This is a generic document intended to provide some information about the functions performed by the most important of the Access Control Unix daemons, seosd, how to identify any problems related to this daemon, and how to troubleshoot them. Note that although the information provided is valid for any flavor of Unix running Access Control, the Operating system commands illustrated, are valid only on the Solaris platform.
- What can cause the seosd daemon to stop working properly?
There are a variety of reasons, and some of them may be caused by external factors, such as, an underlying problem with the OS that causes seosd to hang (waiting on other processes on heavily utilized systems, I/O problems, etc) which would clearly delay or totally impede seosd's capacity to process authorization requests. Others could be AC related such as inconsistencies in the Access Control database.
- How does a problem with seosd manifest itself?
One manifestation of a problem with the seosd daemon, could be that resources for which there are rules in the Access Control database allowing access to them, are suddenly or unexpectedly denied to users (even though the same users have had access to such resources before).
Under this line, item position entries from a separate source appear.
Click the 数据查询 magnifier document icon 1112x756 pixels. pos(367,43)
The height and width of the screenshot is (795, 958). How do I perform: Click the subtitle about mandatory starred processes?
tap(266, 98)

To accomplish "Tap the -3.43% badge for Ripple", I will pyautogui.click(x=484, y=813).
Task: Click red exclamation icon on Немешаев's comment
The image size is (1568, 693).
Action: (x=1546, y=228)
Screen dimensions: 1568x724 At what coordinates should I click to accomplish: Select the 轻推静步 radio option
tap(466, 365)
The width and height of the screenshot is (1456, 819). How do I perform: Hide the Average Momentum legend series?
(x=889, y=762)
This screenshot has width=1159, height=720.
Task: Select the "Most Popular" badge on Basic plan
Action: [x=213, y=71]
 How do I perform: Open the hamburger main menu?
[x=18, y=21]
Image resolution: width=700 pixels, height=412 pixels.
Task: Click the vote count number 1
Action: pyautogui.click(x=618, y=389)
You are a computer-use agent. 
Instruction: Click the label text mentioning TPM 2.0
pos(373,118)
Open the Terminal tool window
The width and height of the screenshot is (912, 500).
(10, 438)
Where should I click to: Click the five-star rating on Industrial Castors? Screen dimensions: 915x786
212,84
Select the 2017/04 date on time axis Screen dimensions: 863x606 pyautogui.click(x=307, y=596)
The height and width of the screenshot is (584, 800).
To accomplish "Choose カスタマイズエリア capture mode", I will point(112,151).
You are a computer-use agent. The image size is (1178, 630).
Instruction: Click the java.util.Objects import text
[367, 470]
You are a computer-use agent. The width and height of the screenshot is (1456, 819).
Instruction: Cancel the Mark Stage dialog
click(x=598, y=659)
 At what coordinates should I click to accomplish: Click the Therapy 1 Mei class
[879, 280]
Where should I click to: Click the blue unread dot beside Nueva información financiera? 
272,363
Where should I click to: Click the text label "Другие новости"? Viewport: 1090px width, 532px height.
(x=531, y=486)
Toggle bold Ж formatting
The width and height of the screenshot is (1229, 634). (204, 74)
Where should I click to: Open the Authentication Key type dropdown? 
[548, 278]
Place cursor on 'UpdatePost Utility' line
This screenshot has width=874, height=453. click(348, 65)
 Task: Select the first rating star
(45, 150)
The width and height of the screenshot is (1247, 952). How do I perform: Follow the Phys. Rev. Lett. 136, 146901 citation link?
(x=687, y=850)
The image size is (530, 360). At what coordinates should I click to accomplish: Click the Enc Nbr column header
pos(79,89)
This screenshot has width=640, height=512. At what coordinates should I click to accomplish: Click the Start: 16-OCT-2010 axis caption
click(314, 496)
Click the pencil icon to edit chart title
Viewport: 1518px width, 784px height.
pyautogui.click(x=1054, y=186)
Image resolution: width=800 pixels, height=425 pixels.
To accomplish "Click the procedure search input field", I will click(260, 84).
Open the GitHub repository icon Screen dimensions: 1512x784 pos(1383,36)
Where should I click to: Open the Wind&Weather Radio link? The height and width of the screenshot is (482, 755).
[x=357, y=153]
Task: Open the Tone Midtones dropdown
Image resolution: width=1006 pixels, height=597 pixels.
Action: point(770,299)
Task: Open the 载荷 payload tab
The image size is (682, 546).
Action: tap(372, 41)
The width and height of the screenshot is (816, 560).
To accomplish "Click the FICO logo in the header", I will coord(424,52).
- How can we detect and troubleshoot problems with the seosd daemon?
Here's what can be done;
- Scan the Unix syslogs and search for any messages related to seosd, oftentimes, timeouts will occur and are logged, these timeouts relate to the periodic check that the watchdog daemon (seoswd) carries out by contacting seosd and expecting an answer from it, if seosd, does not respond, then seoswd, will attempt to restart seosd, which can take place with no loss of service. Other times however, it could well be that there is a problem with seosd, and it won't respond to or be restarted by the watchdog, in which case, we need to then inspect AC generically and see if things are working. i.e., can new rules be created; are the rules in places being honored; are events being audited; etc.
- If we detected any anomalies with any of the above, then the best course of action is to see if seosd has cored dumped, this will obviously depend on the underlying Operating System being configured to generate core files. That being the case, a core file would be placed in the AC directory.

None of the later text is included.